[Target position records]

***

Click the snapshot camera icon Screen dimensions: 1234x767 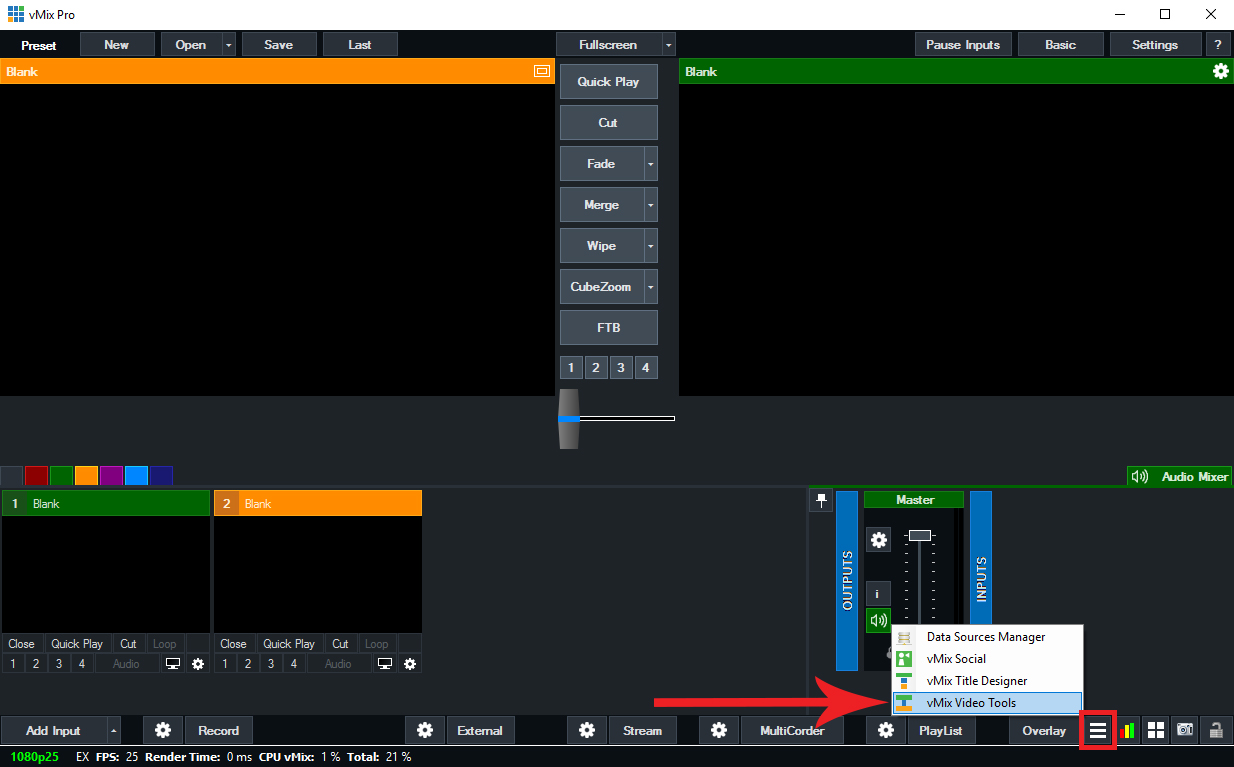click(1185, 731)
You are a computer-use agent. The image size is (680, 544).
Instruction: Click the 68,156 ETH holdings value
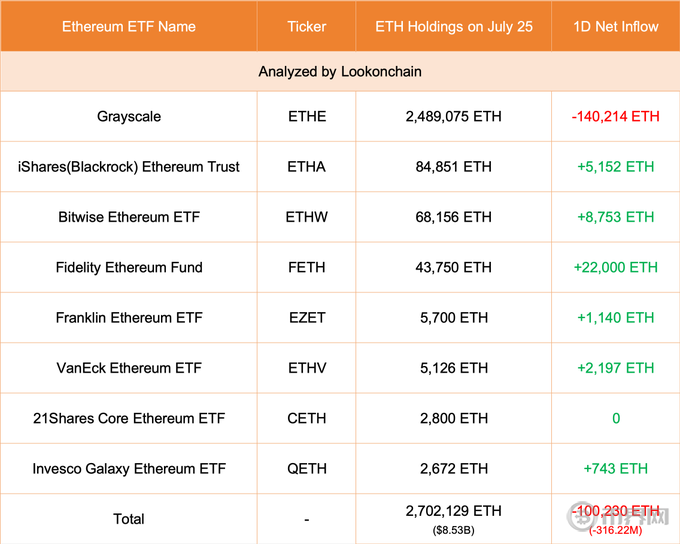click(454, 217)
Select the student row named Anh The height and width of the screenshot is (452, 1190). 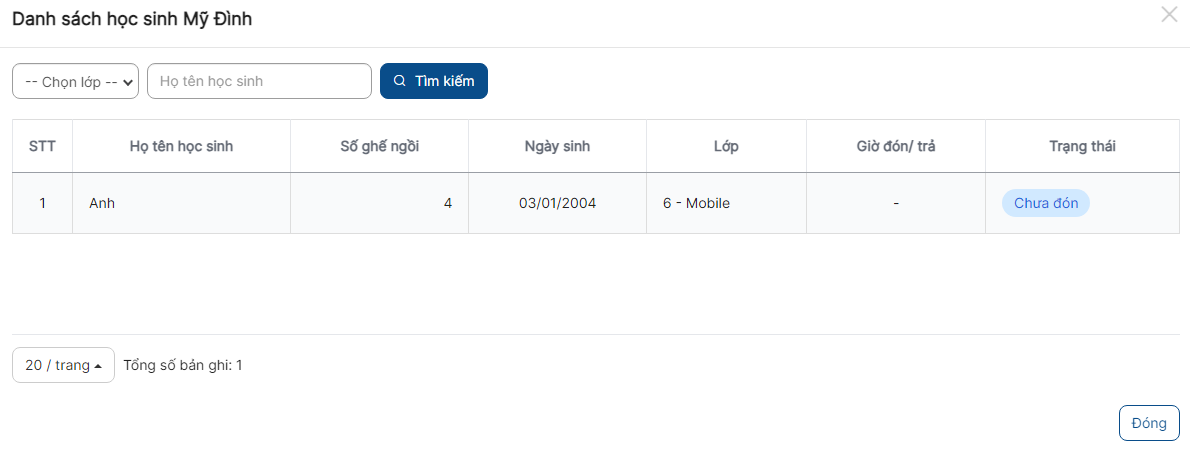[x=596, y=203]
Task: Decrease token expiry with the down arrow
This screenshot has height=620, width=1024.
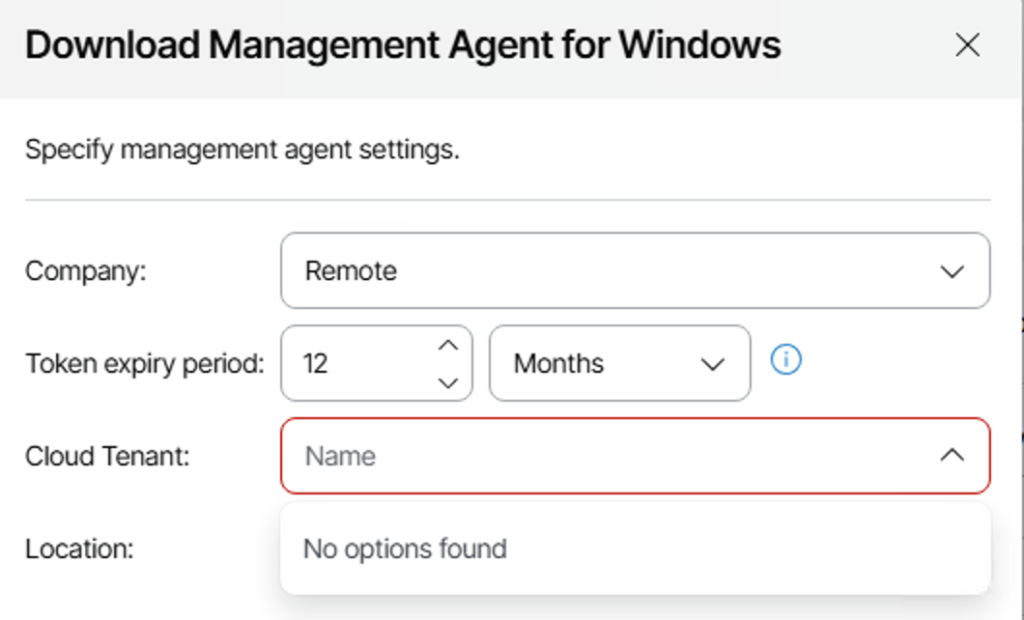Action: pyautogui.click(x=449, y=381)
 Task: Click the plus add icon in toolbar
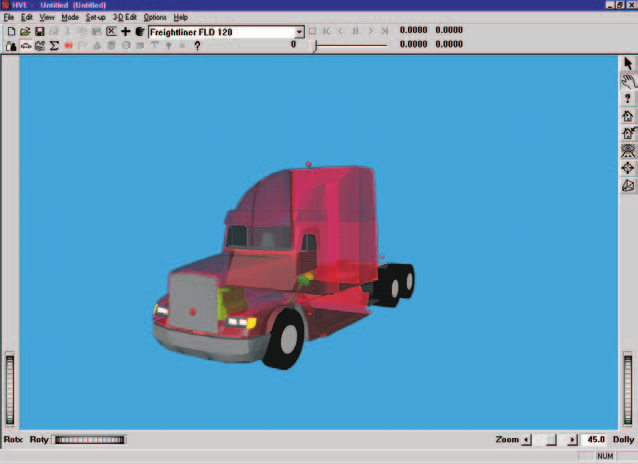coord(125,32)
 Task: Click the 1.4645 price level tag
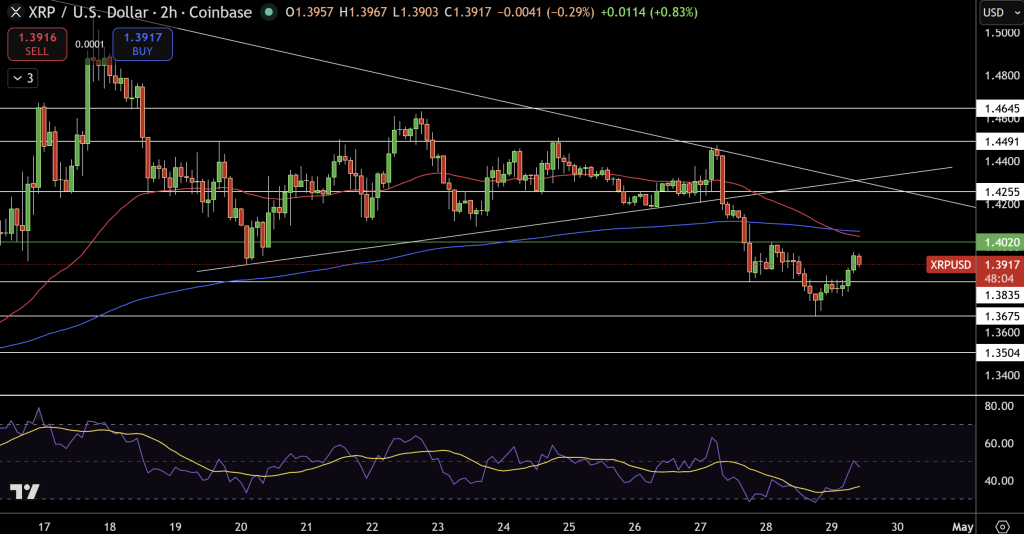[1000, 107]
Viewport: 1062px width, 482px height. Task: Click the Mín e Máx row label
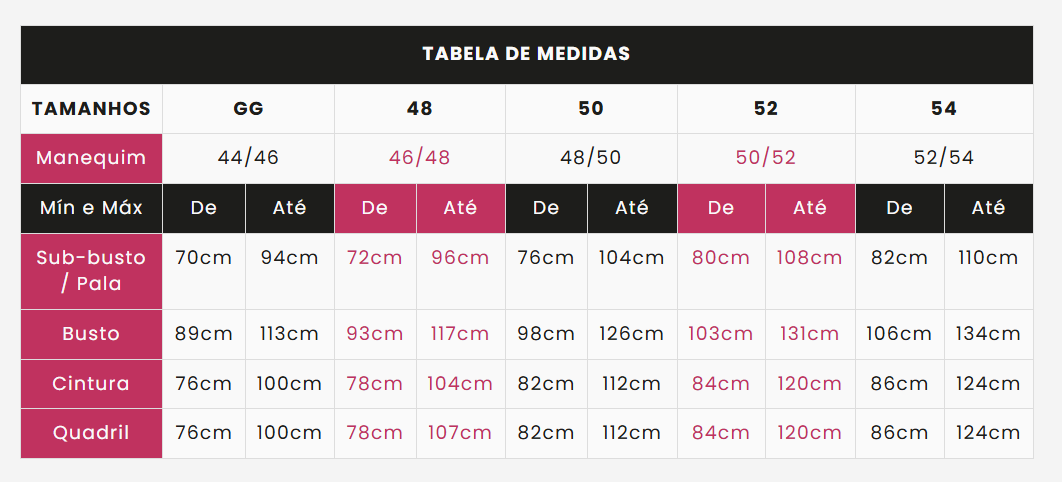pos(91,208)
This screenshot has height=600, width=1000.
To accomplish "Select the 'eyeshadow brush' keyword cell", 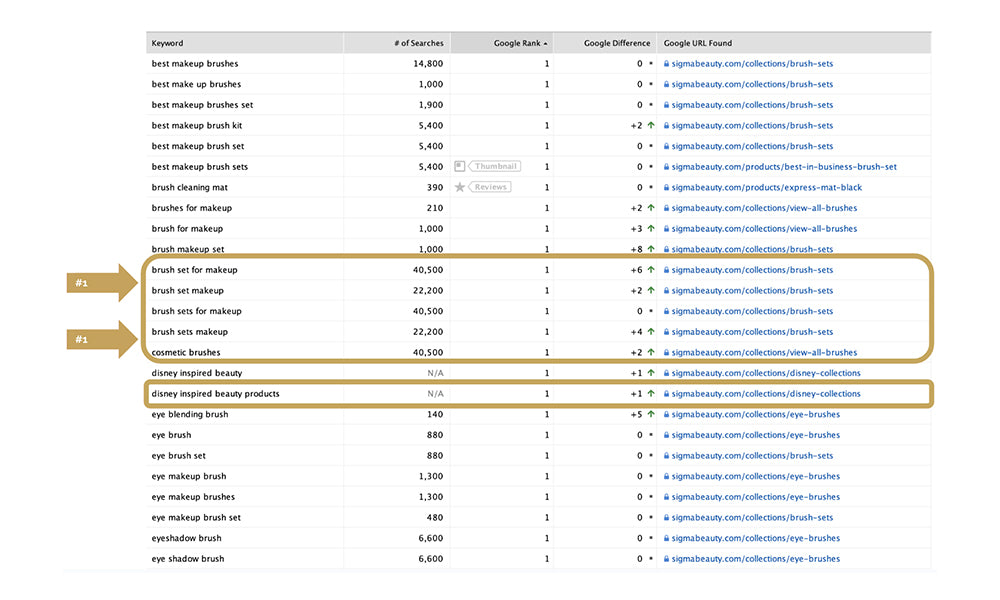I will [x=187, y=538].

***

* **YOUR OBJECTIVE**: Can you express the entries from the line with "Task: Decrease token" to the line with "pos(91,208)" as a numbered list, skipping blank lines and leaving out the pictures?

* **PROBLEM SOLUTION**:
1. Task: Decrease token expiry with the down arrow
2. This screenshot has height=620, width=1024.
3. Action: pyautogui.click(x=449, y=381)
4.  Task: Click the plus add icon in toolbar
5. coord(125,32)
6.  Task: Click the 1.4645 price level tag
7. [1000, 107]
8. Viewport: 1062px width, 482px height. Task: Click the Mín e Máx row label
9. pos(91,208)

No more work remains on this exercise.